→ Aufgabe 1:
Bis zu welcher Temperatur heizt der Brennofen laut dem Text übers Töpfern?
→ Aufgabe 2:
Gib den Abschnitt aus dem Text übers Töpfern zwischen "Nach fast drei" und "geschah es auch.", beides eingeschlossen, noch einmal wieder. Aktualisiere ihn dabei, indem du "Saunagang" durch "Spaziergang" ersetzt.
→ Aufgabe 3:
Setze den Text übers Töpfern nach seinem letzten Satz fort.

→ Seitentext:
__________________________________________________

Schließlich wählte ich einen Termin an einem Feiertag im Herbst, als es draußen grau und verregnet war. Ich zog mich warm und drecktauglich an in der Meinung, die geräumige Werkstatt wäre nicht beheizt. Und die erste Überraschung kam gleich beim Betreten der Werkstatt – drinnen war es mollig warm, denn der Brennofen war an und der erreicht Temperaturen bis zu 1.000° C.
Die gesamte Atmosphäre hat mich sofort angesprochen. Es war hell dank der riesengroßen Fenster, es war gemütlich dank der Sitzecke mit Kerzen, Blumen, Tee und Keksen, es war entspannt dank der freien Anordnung der Gegenstände, die zwar alle ihren Platz haben, aber nicht museumsartig behütet werden und es war befreiend dank der hohen Decken und großen Freifläche – eine Mischung aus Loft und Industriecharme –, was Gedanken und Gefühle zum freien Lauf motivierte.
Ich bekam einen Tisch zugeteilt, darauf eine große Holzplatte, die meine Arbeitsfläche wurde, dann kam ein Batzen frischer Ton hinzu, ein überdimensionales Nudelholz, kleine Holzmesser, Ausstechförmchen, Spitzendeckchen, Holzstempel und eine große Papprolle, da ich vorhatte, eine hohe Vase für unsere Sonnenblumen zu töpfern. Die Künstlerin und Werkstattleiterin, eine sympathische, ruhige Mittvierzigerin, erklärte mir, was zu tun sei. Und nach einer knappen Stunde hatte ich tatsächlich eine Vase modelliert, die anschließend fachmännisch ein bisschen nachgebessert wurde. Da ich mehrere Stunden für den Kurs eingeplant hatte, blieb noch genug Zeit, um ein Tassenset zu modellieren – mit einem zerfransten Außenrand, für den ich gehäkelte Spitzendeckchen in eine dünn ausgerollte Tonschicht hineinwalzte.
Nach fast drei Stunden Töpfern waren meine Hände zwar vom Kneten müde, aber mein Kopf von allen lästigen Gedanken befreit, ähnlich wie nach einem Saunagang, einer Meditation oder einem anstrengenden Sporttag.
Meine getöpferten Gegenstände mussten jetzt mehrere Stunden trocknen, würden anschließend gebrannt, danach könnte ich sie glasieren, anschließend würden sie erneut gebrannt und stünden zur Abholung bereit. Und so geschah es auch.
Doch ich ahnte schon nach dem ersten Termin, dass ich nicht nur noch einmal zum Glasieren und Abholen in die Werkstatt kommen würde.
Ich konnte es kaum erwarten, wieder in die Werkstatt hinzugehen. Als ich meine gebrannten Gegenstände sah, staunte ich zunächst, dass sie weiß waren. Längst werden nämlich nicht nur rotbraune Tonarten verwendet, sondern auch weiße und grauschwarze. Ich begutachtete also meine selbstgemachten, etwas schiefen und doch so vollkommenen Tassen sowie die hohe Vase und freute mich wie ein Kind. Der nächste Schritt war nun, eine Glasur aufzutragen.

__________________________________________________

→ Material:
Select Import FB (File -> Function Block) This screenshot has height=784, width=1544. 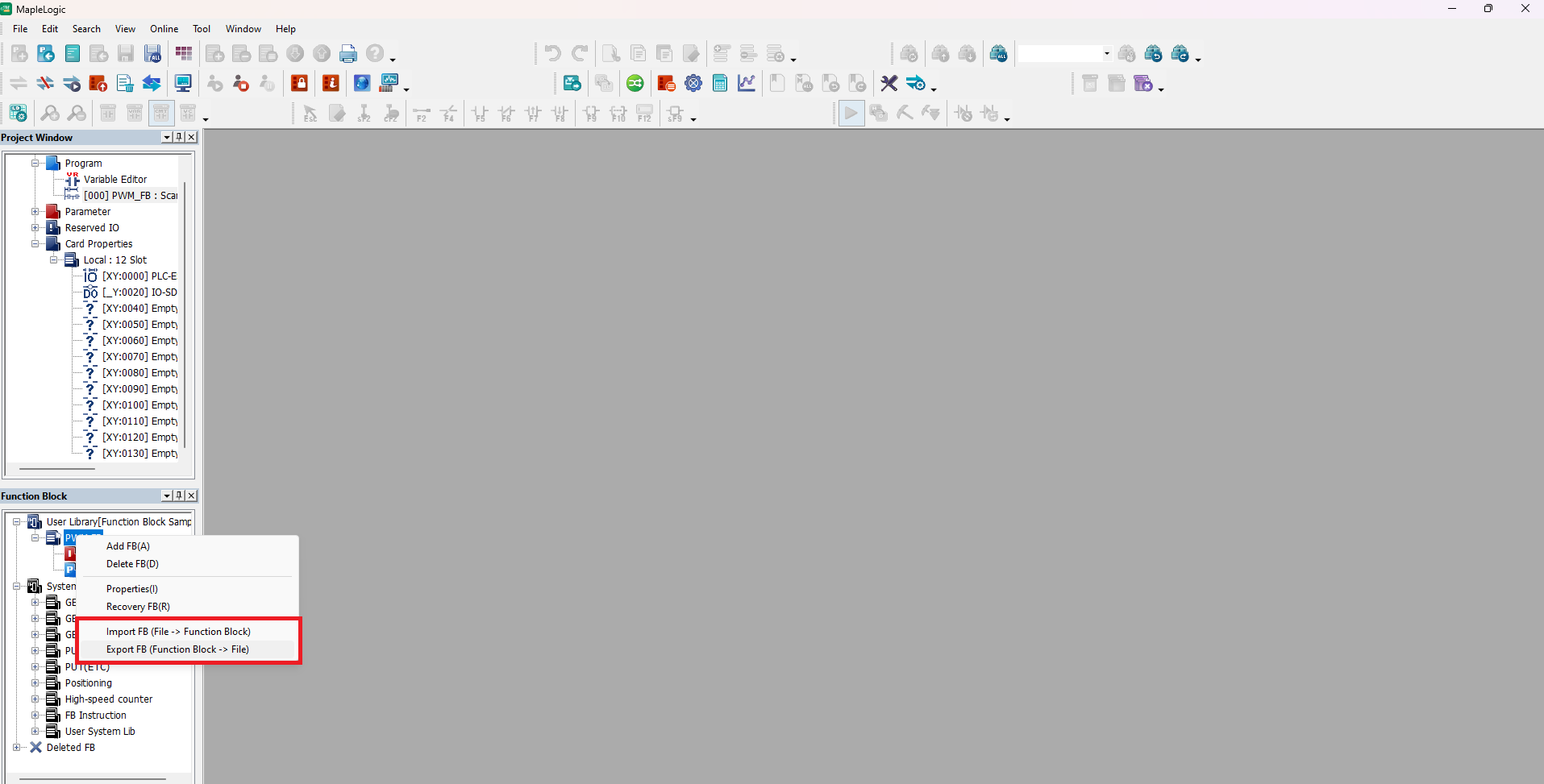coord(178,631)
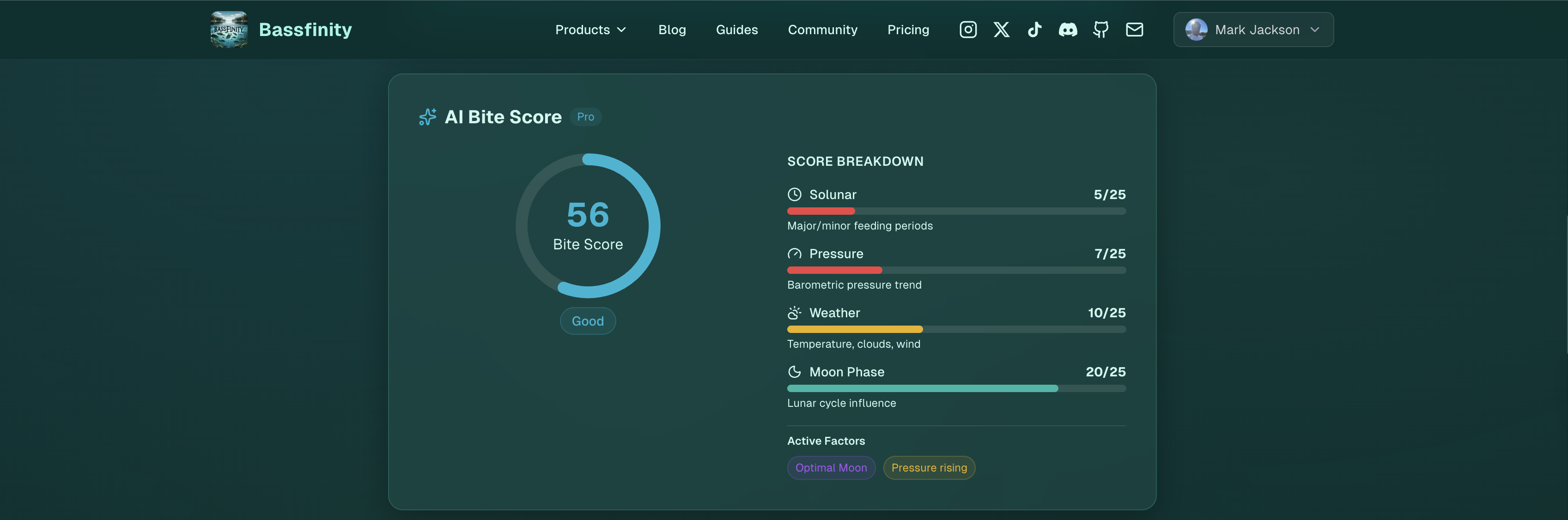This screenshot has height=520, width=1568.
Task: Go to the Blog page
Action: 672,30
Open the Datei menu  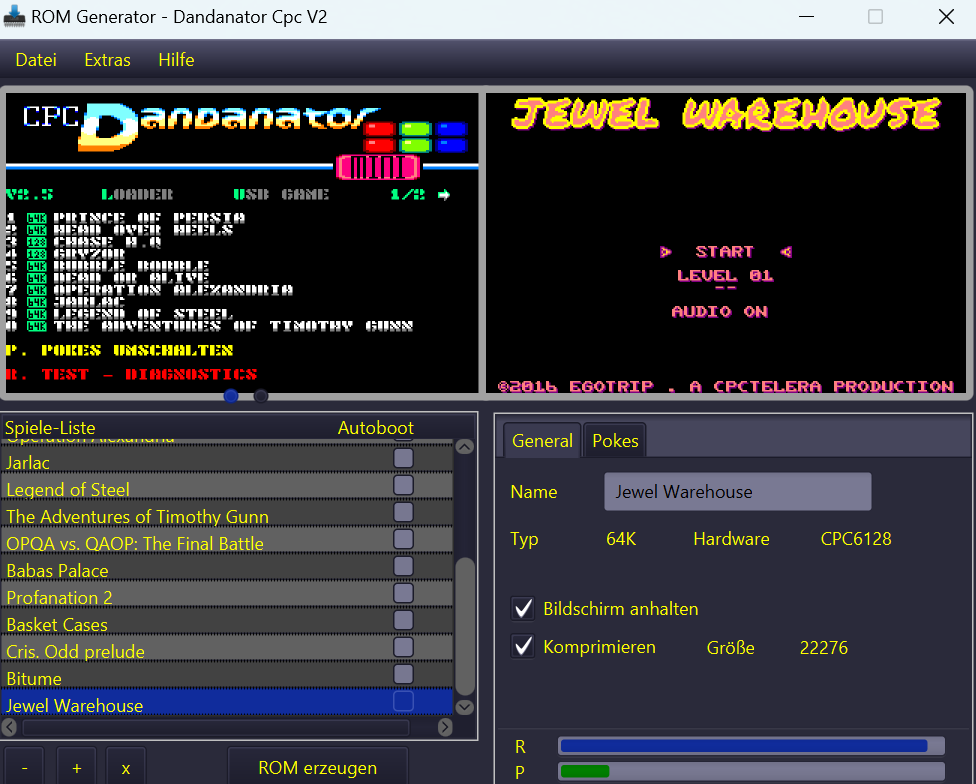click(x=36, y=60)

__________________________________________________

→ Ergebnis 1:
Bis zu 1.000° C.

→ Ergebnis 2:
Nach fast drei Stunden Töpfern waren meine Hände zwar vom Kneten müde, aber mein Kopf von allen lästigen Gedanken befreit, ähnlich wie nach einem Spaziergang, einer Meditation oder einem anstrengenden Sporttag.
Meine getöpferten Gegenstände mussten jetzt mehrere Stunden trocknen, würden anschließend gebrannt, danach könnte ich sie glasieren, anschließend würden sie erneut gebrannt und stünden zur Abholung bereit. Und so geschah es auch.

→ Ergebnis 3:
In der Werkstatt stehen mindestens zwei Dutzend Farben zur Auswahl, sodass man sehr gut bedient ist. Die Glasuren haben die Eigenart, dass sie das Geschirr zum Glänzen bringen und zwar in strahlend bunten Farbtönen. Meist pastellartig, aber auch im kräftigen Orange, Himbeerrot, Smaragdgrün und Kobaltblau. Ich wählte eine bunte Mischung in warmen Herbsttönen für mein Töpfergut, weil ich es nicht einfarbig glasieren wollte. Die Schwierigkeit bestand jetzt darin, die Farben in der Vorstellung zu abstrahieren und aufeinander abzustimmen, denn ihren eigentlichen Farbton würden sie erst nach dem zweiten Brennen annehmen – bis dahin waren sie alle milchig weiß und fast identisch. Ich wollte mich ein bisschen überraschen lassen, was am Ende herauskommt. Nach dem Glasieren erschien mir die Zeit bis zur nächsten Woche, in der ich die Sachen abholen würde, sehr, sehr lang…
Was genau man hier in der Werkstatt modelliert, bleibt einem selbst überlassen. Ich selbst bin so begeistert von der Alltagstauglichkeit der bunt glasierten Gegenstände, dass ich mit Schalen, Tassen und Vasen sehr zufrieden bin. Auch hat es sich in meinem Umfeld inzwischen herumgesprochen, dass ich ein bisschen töpfere und das Interesse an den bunt getöpferten Sachen ist enorm.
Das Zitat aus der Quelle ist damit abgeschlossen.